Probably Algorithmically True
17 Nov 2003 19:28
The following is merely an amusement; it contains (at least) one fatal error, one conclusion which is valid but phrased so as to mislead the unwary, and one unwarranted technical assumption (which may actually be OK but I haven't checked). It may help if you've read the notebook on Gödel's Theorem, and/or some actual math on that subject; likewise for computational and statistical learning theory. [With thanks to Ben Wieland for correcting an embarrassing mix-up between truths and theorems in my initial statement of the theorem. Sheesh.]

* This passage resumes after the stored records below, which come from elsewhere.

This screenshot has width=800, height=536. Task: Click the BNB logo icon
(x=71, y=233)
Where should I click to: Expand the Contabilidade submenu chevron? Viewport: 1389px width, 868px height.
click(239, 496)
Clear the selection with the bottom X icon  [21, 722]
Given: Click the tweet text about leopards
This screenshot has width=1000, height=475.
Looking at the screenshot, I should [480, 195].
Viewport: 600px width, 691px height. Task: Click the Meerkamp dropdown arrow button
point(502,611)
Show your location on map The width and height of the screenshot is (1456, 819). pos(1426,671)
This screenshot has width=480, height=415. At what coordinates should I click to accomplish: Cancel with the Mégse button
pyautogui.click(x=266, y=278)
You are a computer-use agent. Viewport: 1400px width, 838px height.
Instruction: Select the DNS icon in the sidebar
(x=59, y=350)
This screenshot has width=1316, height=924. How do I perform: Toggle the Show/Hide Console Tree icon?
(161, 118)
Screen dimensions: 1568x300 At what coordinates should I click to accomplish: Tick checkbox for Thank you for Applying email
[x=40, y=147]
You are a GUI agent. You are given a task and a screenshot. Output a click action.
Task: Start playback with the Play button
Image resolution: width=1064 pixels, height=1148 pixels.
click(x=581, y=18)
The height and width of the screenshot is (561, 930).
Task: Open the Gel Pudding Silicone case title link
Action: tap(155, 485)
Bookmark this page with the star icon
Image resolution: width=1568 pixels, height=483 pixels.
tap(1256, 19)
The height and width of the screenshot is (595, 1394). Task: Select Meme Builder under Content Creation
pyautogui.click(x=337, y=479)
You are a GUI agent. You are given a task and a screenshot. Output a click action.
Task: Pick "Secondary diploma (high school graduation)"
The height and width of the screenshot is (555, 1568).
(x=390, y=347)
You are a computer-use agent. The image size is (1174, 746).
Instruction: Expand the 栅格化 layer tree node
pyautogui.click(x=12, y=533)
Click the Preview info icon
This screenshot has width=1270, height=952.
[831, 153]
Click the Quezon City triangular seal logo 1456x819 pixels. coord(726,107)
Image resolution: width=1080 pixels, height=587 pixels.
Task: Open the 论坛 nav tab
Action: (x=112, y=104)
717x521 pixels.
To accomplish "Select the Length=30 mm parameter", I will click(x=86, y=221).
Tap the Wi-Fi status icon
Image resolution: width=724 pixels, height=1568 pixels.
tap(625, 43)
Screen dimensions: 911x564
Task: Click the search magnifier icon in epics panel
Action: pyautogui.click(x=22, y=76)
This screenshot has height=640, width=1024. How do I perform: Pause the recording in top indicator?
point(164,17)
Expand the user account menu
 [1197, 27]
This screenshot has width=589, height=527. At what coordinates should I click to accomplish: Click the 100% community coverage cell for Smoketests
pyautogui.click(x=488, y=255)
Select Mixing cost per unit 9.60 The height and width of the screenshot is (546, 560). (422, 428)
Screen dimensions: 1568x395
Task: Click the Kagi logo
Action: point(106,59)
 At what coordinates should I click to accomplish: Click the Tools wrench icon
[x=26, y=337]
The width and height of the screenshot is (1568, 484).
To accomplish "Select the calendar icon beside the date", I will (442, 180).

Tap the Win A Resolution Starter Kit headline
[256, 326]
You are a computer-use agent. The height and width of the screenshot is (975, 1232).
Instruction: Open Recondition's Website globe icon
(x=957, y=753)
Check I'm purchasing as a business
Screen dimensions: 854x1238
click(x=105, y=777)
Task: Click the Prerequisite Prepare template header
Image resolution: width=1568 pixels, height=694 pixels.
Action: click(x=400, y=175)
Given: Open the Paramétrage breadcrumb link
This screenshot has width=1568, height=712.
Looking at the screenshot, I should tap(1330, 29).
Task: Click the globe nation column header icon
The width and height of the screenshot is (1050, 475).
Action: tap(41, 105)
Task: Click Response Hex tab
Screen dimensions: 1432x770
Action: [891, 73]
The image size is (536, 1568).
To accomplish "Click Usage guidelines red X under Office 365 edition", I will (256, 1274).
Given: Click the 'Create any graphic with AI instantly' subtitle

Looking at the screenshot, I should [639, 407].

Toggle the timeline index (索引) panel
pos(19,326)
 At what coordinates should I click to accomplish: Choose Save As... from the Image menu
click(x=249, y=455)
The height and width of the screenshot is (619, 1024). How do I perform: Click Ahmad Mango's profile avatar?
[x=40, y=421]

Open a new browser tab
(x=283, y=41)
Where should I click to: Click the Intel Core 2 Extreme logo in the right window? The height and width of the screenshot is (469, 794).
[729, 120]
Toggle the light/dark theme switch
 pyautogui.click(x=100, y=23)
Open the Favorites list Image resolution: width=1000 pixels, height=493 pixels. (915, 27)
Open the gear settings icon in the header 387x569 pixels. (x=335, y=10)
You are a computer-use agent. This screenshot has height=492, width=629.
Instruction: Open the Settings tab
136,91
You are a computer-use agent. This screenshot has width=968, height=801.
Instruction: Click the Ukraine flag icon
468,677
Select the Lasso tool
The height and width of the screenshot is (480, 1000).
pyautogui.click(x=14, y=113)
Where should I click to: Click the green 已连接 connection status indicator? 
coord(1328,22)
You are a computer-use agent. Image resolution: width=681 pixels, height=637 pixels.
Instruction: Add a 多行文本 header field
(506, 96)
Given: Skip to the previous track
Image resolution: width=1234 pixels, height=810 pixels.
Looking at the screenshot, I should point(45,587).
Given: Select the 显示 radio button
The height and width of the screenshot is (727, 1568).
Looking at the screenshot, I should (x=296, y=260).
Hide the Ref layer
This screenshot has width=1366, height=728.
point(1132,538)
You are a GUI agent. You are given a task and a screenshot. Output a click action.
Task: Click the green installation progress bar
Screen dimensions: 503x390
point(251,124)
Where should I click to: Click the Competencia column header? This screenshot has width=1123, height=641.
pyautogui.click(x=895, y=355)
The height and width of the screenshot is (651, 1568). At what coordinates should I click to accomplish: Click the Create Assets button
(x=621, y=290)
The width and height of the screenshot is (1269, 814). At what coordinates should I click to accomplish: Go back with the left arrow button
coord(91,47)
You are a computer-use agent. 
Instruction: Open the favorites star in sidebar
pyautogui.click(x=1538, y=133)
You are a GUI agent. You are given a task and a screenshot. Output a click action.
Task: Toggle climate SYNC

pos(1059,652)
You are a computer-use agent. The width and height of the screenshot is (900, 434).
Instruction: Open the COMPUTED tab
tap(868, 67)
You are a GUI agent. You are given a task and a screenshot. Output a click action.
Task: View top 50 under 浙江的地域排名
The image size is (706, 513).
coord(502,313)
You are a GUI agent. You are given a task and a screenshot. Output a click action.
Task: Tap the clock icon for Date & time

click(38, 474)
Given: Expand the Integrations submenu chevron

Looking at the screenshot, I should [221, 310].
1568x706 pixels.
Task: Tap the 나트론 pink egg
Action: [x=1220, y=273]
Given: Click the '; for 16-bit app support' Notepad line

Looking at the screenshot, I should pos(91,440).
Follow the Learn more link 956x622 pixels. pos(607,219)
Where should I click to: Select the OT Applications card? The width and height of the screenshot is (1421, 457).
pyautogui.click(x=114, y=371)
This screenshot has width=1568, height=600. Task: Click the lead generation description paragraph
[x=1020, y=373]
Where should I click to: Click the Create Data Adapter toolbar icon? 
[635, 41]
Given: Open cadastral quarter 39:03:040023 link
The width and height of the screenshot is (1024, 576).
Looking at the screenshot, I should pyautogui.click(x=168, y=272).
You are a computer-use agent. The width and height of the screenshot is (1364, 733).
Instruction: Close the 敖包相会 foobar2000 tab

Let us suppose we have a formal language L and a set of axioms A in L. There are some sentences of L which will be true under any interpretation in which A is true; these are the theorems following from A, and we'll call them, collectively, T. Let us suppose further that T is sufficiently powerful that it can model ordinary (Peano) arithmetic, i.e., there is some interpretation of arithmetic in terms of L such that all the theorems of arithmetic are included in T. Then Gödel's Theorem tells us that the system must be inconsistent, or incomplete, or both. If it is inconsistent, then there are sentences s of L such that both s and its negation, ~s, are in T. If it is incomplete, then there are sentences s such that neither s nor ~s is in T. In any given interpretation of L, any such s is either true or false, but s is true in some interpretations in which the axioms are true, and false in others. In other words, the truth of these sentences depends on the particular interpretation, and not (just) on the truth of the axioms. * Since inconsistent formal systems are uninteresting, let's ignore them.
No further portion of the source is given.